§ What to work on
If a line in the data holds "agent", copy that line out in full.

§ Supplied records
★ ★ ★ ★ ★ ★ ★
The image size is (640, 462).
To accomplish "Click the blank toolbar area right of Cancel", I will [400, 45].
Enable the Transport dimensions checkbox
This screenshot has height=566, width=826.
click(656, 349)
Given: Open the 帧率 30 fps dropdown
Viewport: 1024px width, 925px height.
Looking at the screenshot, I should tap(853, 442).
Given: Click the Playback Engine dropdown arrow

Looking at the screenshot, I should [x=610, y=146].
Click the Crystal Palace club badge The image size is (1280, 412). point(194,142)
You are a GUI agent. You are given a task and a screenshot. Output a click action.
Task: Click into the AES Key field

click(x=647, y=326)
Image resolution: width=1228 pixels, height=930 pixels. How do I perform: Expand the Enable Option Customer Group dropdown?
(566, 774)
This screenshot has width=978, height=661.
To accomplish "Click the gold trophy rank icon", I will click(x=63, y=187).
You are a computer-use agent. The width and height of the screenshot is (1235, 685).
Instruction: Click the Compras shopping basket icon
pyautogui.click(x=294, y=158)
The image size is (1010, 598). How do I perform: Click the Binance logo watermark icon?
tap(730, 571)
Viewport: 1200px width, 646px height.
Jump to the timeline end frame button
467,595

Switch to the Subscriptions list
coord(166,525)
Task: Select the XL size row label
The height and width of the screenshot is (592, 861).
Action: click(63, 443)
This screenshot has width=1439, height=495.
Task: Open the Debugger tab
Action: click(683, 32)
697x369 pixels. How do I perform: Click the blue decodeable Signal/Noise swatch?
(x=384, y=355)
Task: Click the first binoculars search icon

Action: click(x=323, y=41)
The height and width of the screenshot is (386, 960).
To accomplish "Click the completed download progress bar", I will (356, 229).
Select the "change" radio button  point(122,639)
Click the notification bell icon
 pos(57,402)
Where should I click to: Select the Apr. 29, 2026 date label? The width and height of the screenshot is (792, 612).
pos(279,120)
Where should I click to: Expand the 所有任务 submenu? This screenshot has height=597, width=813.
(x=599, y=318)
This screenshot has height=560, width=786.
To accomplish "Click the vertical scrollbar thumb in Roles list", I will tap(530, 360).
★ ★ ★ ★ ★ ★ ★
§ Problem solution
You are a GUI agent. You are given a task and a screenshot. Output a click action.
You are a computer-use agent. The width and height of the screenshot is (1235, 685).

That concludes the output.